No, that I am trying to figure out as I stated at first
pulsar lake
are you thinking of
dict
Yeah yeah
fiery cosmos
that is a cursed time complexity
pulsar lake
Mistake
fiery cosmos
idk the implementation details
brave oak
yeah, so
snow swift
doesn't gm want 4sum
brave oak
https://en.wikipedia.org/wiki/3SUM
@fiery cosmos thanks, somehow I could not find this by searching
nope, 3 is fine
because I was doing an interview and I got the linear time solution for 2 numbers but I couldn't come up with anything better than quadratic for 3
and I was thinking...is it possible?
pulsar lake
Yeah, this is not generic algorithm
brave oak
but this is 3 sum to 0
@snow swift no, they're equivalent problems
Instead of looking for numbers whose sum is 0, it is possible to look for numbers whose sum is any constant C in the following way:
Subtract C/3 from all elements of the input array. In the modified array, find 3 elements whose sum is 0.For e.g., if A=[1,2,3,4] and if you are asked to find 3sum for C=4, then subtract all the elements of A by 4/3 and solve it in the usual 3sum way, i.e., (a-C/3) + (b-C/3) + (c-C/3) = 0
Or you could simply modify the original algorithm to search the hash table for the integer (C -(S[i]+S[j])).
brave oak
man so I was basically right π‘
interviewer wasted my time
Check this link 1st approach is O(n^2) the second approach uses hash map and brings it down to O(n)
@pulsar lake anyway, my point was that you can do it this way too:
bool({find_value - element for element in numbers} & numbers)
did the interviewer ask whether there is an algorithm faster than quadratic?
flat sorrel
When the elements are integers in the range
[-N, ..., N], 3SUM can be solved inO(n + N log N)time by representing the input setSas a bit vector, computing the setS + Sof all pairwise sums as a discrete convolution using the Fast Fourier transform, and finally comparing this set to-S.
Since you've mentioned that your collection is ordered, if your elements are all integers, you can obtain the range of the numbers and thus solve it this way
brave oak
did the interviewer ask whether there is an algorithm faster than quadratic?

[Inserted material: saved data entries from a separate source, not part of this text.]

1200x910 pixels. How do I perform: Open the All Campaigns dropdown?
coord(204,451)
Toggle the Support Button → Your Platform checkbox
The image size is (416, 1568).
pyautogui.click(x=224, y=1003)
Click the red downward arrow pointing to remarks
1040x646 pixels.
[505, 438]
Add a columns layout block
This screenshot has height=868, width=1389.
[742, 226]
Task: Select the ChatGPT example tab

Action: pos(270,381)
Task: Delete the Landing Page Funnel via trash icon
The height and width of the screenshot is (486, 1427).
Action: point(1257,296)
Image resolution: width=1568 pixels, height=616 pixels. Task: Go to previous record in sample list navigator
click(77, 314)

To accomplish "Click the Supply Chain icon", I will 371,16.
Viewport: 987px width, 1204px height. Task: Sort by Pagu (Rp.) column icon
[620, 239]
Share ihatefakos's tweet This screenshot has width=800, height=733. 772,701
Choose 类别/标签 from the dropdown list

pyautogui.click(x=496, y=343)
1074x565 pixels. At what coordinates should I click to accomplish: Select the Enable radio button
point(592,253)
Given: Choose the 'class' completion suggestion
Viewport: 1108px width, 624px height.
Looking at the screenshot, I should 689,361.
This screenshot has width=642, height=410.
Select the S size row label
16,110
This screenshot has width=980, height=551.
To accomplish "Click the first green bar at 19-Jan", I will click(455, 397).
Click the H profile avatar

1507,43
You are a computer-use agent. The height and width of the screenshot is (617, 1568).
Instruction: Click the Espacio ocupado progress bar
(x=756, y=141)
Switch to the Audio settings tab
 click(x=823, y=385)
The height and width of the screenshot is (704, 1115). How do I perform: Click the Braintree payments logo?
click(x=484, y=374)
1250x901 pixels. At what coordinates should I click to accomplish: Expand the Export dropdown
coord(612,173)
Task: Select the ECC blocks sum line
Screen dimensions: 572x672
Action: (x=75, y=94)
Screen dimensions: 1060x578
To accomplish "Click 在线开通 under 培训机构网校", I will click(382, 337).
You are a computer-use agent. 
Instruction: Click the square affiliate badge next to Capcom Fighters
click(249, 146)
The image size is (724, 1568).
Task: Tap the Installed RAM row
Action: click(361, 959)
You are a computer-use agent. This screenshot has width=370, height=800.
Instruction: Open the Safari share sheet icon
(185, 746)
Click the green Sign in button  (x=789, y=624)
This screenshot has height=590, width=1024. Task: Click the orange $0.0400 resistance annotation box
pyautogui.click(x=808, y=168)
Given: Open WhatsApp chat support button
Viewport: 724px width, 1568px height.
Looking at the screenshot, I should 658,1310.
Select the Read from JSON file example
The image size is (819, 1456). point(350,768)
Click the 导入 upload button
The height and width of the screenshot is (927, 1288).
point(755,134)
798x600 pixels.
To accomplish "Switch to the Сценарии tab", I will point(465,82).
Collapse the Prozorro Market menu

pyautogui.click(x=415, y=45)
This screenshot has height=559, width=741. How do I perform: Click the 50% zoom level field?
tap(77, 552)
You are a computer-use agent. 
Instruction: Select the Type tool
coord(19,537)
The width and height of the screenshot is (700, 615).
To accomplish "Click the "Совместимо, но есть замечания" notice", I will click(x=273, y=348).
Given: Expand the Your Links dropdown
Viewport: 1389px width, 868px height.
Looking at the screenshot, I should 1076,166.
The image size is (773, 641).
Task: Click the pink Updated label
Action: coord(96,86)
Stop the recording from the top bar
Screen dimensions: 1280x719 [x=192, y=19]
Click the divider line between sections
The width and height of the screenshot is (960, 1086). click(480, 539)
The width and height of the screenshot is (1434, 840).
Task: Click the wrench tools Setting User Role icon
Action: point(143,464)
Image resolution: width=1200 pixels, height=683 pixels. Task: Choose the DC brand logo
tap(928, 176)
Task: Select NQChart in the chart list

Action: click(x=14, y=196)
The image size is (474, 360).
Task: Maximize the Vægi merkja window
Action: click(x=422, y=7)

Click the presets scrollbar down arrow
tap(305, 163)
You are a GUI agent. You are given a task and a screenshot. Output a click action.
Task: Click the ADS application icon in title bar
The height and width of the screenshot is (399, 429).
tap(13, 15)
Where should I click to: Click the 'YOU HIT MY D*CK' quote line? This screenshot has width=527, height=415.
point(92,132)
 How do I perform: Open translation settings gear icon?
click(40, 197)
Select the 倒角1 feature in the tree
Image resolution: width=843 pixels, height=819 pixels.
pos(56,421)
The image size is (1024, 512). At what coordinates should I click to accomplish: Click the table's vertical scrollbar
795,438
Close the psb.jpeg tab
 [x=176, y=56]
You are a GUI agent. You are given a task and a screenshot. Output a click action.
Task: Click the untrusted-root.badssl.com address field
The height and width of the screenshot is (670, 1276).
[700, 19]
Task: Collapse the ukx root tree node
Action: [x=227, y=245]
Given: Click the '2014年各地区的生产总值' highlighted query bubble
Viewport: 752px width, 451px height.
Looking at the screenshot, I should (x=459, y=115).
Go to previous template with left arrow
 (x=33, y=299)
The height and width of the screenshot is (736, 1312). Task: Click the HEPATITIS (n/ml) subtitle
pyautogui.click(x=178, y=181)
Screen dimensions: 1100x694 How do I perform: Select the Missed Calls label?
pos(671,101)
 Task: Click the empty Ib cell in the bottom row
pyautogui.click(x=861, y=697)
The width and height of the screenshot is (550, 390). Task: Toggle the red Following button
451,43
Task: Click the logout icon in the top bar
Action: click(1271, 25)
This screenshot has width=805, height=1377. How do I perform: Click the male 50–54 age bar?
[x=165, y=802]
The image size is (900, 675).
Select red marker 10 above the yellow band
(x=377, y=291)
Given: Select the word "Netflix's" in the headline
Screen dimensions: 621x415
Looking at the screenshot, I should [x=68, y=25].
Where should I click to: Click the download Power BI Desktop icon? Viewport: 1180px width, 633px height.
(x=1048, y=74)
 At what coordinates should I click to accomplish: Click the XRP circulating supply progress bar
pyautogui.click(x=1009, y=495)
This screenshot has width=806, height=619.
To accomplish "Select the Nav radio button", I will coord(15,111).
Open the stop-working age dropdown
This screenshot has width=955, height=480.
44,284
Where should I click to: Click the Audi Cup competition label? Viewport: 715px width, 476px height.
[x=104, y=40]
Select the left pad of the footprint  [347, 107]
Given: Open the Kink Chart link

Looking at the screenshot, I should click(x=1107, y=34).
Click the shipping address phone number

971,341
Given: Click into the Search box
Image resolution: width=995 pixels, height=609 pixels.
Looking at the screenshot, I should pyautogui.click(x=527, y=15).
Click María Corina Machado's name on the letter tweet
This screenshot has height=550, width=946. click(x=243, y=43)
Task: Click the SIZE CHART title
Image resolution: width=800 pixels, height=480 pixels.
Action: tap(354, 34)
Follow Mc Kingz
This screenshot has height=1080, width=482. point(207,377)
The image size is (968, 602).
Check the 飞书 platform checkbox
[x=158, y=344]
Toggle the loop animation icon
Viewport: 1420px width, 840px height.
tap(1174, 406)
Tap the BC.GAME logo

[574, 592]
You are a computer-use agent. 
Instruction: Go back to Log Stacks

@fiery cosmos no, but I came up with the obvious quadratic solution pretty fast and he just let me think out loud for like 10 min
Since you've mentioned that your collection is ordered, if your elements are all integers, you can obtain the range of the numbers and thus solve it this way
@flat sorrel it was originally unordered, but my hypothesis was that sorting would make it faster, so I started from there
and, yeah, I saw that...but that also is a bit too esoteric, I guess
thanks though
π₯΄
another reason I think algorithm interview questions are just dodgy
fiery cosmos
@forest tinsel a^i b^j c^k where i >= 1, j >= 1, k >= 1 so abb, bbc, bc, ab, ac, a, c are rejected
forest tinsel
Ohhhh.... Got it! Thanks!
onyx current
not really sure if this is the right place to ask, im working on something like a blood type guesser which takes parents types and optional siblings, im thinking of how do i actually do it, i have the rules and i cant really implement it with if statements (it's some what complex)
agile sundial
wouldn't you just have a table with the inputs and map it to a list of outputs
like a punnet square
onyx current
not if you're taking account of siblings and maybe grand parents
agile sundial
you mean if you don't have your parents' blood types?
onyx current
no no
so most of the time by getting your parent's blood types you won't be able to get your blood type
agile sundial
of course not, the only way to get your blood type is by testing your blood
onyx current
yes, but taking account of siblings does increase the accuracy
agile sundial
no it doesn't
onyx current
yes it does?
agile sundial
flipping a coin and getting 10 heads in a row does not increase the chance of getting tails
it's independent
onyx current
and with the uncles/grandparents it's even more accurate
scarlet sleet
can anyone help me with integrating Dijkstra's algorithim with a doubly linked list?
onyx current
i studied about it
it's all synced up, i know that you mean it's not confirmed but it's still a high chance
fiery cosmos
hey i don't know what data structure is can somebody explain it to me?
agile sundial
it's a thing that stores data in a smart way
fiery cosmos
variables?
agile sundial
a variable could reference a data structure yeah
fiery cosmos
databases do that to?
onyx current
let's say your grand parents are one A and the other also A, and some of your uncles became O while your dad was A, and your mother was O, then that signs your chances of getting O are higher than usual no?
onyx current
but you can guess the A genetics if it's A0 or AA
im not sure if they're called A genetics but thats how they're called in my language at least
agile sundial
ok, i see what you mean now
onyx current
yeah
agile sundial
you don't have the genotypes
onyx current
yep
agile sundial
ok
agile sundial
i'm not sure
foggy fable
i am watching a youtube video on data structures, and they are going through arrays and arraylists... they say arraylists aren't native to python... what do we use in python then? is an arraylist the same as a linkedlist?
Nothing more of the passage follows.